• Records to use:
..........

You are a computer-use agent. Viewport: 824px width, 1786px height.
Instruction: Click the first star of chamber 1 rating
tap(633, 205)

..........

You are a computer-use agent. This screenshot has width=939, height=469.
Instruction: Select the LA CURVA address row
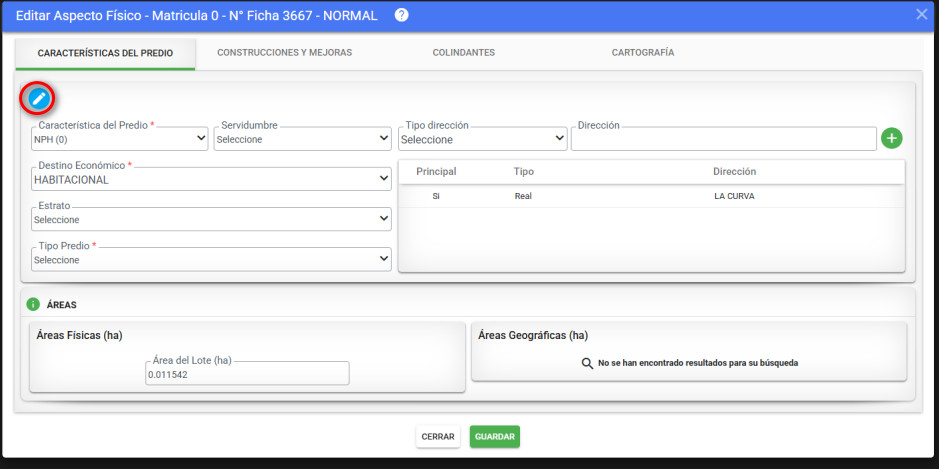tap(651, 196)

..........

• What the exercise asks: List as numbered lines the items that begin at the line containing "You are a computer-use agent. Viewport: 824px" and end with the line containing "tap(633, 205)", leaving out any blank lines.

• Complete response:
1. You are a computer-use agent. Viewport: 824px width, 1786px height.
2. Instruction: Click the first star of chamber 1 rating
3. tap(633, 205)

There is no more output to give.